Set down a word-for-word copy of the data below, limited to the lines from the first through the line with "Photovoltaics (248, 2402)".

----- GIVEN RECORDS

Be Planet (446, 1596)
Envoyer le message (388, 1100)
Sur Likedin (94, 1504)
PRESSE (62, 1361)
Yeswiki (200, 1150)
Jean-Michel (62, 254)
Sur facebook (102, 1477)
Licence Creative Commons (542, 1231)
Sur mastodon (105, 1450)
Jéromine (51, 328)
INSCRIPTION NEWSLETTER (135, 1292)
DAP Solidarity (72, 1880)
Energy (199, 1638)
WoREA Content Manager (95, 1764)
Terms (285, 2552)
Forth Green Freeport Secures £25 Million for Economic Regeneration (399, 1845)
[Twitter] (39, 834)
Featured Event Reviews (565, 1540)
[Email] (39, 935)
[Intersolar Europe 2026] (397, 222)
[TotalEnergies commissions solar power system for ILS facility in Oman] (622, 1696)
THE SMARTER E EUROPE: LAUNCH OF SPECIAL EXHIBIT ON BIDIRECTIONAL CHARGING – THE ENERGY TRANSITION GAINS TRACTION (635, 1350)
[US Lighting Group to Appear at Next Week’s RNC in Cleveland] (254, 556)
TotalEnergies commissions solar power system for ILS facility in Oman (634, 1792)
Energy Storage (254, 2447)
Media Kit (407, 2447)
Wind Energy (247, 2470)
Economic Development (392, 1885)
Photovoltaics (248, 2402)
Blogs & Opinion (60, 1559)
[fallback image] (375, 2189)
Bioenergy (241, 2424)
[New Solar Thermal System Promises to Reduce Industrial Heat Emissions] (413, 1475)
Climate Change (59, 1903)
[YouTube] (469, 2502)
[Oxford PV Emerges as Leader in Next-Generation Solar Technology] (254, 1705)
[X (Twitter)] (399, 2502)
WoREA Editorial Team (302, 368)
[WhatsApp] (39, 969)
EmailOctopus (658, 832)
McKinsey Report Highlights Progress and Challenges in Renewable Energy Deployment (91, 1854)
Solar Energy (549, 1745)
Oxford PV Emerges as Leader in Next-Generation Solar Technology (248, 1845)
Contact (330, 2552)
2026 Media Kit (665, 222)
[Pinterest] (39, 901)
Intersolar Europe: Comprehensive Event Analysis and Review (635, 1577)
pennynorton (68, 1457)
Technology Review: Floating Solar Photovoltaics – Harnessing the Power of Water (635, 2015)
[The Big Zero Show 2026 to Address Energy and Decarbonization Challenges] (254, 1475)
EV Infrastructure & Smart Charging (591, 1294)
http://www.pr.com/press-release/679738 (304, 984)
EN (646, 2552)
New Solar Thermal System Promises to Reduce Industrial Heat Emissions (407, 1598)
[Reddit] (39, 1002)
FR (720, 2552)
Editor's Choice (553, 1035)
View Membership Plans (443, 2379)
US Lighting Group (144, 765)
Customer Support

----------

* FINISHED TASK:
Be Planet (446, 1596)
Envoyer le message (388, 1100)
Sur Likedin (94, 1504)
PRESSE (62, 1361)
Yeswiki (200, 1150)
Jean-Michel (62, 254)
Sur facebook (102, 1477)
Licence Creative Commons (542, 1231)
Sur mastodon (105, 1450)
Jéromine (51, 328)
INSCRIPTION NEWSLETTER (135, 1292)
DAP Solidarity (72, 1880)
Energy (199, 1638)
WoREA Content Manager (95, 1764)
Terms (285, 2552)
Forth Green Freeport Secures £25 Million for Economic Regeneration (399, 1845)
[Twitter] (39, 834)
Featured Event Reviews (565, 1540)
[Email] (39, 935)
[Intersolar Europe 2026] (397, 222)
[TotalEnergies commissions solar power system for ILS facility in Oman] (622, 1696)
THE SMARTER E EUROPE: LAUNCH OF SPECIAL EXHIBIT ON BIDIRECTIONAL CHARGING – THE ENERGY TRANSITION GAINS TRACTION (635, 1350)
[US Lighting Group to Appear at Next Week’s RNC in Cleveland] (254, 556)
TotalEnergies commissions solar power system for ILS facility in Oman (634, 1792)
Energy Storage (254, 2447)
Media Kit (407, 2447)
Wind Energy (247, 2470)
Economic Development (392, 1885)
Photovoltaics (248, 2402)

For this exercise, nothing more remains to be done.